* **GIVEN REQUEST**
Rescale the lines from the one containing "At what coordinates should I click to accomplish: Tap" through the end of the records, including both ends, and write them out again with their requests. Multiply every click coordinate in the answers by 1.4 and round each result to a whole number, rounding halves up.
-- Begin DATASET ROWS --
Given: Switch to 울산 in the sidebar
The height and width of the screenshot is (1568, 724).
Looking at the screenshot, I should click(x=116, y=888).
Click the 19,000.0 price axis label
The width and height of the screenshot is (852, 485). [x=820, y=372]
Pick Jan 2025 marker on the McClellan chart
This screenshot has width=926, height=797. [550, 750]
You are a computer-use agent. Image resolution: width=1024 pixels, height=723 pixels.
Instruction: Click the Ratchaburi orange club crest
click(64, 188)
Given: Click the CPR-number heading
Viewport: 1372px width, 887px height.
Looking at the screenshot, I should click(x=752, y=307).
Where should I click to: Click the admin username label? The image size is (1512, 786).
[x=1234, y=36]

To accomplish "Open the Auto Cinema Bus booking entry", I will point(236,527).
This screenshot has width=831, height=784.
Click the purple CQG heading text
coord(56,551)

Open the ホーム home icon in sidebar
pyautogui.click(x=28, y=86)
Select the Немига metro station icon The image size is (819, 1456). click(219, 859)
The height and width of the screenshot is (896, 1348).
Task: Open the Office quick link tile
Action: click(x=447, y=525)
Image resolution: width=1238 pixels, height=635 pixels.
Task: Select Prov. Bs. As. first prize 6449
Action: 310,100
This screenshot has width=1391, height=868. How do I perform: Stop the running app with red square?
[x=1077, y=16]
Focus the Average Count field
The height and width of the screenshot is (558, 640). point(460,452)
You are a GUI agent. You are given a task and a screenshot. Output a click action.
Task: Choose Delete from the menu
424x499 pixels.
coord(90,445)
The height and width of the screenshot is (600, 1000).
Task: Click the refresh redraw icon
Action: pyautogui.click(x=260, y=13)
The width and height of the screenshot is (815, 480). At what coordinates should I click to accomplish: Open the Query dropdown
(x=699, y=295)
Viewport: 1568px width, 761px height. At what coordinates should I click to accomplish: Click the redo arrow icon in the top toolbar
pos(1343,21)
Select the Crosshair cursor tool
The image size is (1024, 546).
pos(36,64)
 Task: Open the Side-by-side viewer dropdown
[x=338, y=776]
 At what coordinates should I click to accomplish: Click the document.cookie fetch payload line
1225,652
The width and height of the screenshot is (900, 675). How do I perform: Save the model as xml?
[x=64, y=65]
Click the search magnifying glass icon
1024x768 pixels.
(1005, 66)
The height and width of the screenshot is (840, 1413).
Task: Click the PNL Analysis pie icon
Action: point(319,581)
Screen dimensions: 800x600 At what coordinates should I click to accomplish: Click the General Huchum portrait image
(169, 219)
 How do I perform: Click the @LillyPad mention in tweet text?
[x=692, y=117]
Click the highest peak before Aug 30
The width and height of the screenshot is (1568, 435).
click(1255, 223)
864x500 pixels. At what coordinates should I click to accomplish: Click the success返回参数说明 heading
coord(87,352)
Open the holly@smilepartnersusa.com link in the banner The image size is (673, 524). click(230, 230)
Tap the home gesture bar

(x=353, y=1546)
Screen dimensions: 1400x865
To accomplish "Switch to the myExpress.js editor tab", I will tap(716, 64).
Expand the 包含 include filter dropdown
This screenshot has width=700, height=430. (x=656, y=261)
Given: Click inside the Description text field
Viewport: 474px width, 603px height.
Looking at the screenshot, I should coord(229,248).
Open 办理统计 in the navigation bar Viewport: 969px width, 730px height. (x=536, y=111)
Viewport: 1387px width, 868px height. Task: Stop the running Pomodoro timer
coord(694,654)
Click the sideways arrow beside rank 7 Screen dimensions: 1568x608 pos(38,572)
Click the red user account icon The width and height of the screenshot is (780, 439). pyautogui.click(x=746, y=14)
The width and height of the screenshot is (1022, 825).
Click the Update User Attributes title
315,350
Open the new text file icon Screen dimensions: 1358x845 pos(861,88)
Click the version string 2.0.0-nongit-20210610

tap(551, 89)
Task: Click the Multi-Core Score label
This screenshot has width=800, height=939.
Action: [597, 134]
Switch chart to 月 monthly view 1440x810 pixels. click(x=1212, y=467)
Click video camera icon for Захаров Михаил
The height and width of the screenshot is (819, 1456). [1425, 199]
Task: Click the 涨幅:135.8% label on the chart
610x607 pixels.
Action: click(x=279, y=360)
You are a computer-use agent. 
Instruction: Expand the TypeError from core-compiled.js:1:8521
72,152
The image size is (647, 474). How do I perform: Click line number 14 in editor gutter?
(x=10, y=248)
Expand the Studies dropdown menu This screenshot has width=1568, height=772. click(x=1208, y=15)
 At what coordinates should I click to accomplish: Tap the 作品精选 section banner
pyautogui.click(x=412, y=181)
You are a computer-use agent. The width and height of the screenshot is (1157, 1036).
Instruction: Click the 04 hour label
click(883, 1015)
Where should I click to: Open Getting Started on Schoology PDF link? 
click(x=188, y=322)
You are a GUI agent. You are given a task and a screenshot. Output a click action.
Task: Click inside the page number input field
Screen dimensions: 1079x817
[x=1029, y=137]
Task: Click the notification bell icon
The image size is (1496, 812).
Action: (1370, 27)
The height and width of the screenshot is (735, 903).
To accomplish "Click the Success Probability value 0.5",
-- End DATASET ROWS --
* **EXERCISE OUTPUT**
 At what coordinates should I click to accomplish: Tap the 作品精选 section banner
pyautogui.click(x=577, y=253)
You are a computer-use agent. The width and height of the screenshot is (1157, 1036).
Instruction: Click the 04 hour label
click(1236, 1421)
Where should I click to: Open Getting Started on Schoology PDF link? 
click(x=263, y=451)
You are a GUI agent. You are given a task and a screenshot. Output a click action.
Task: Click inside the page number input field
Screen dimensions: 1079x817
[x=1441, y=192]
Task: Click the notification bell icon
The image size is (1496, 812).
Action: (1918, 38)
The height and width of the screenshot is (735, 903).
To accomplish "Click the Success Probability value 0.5",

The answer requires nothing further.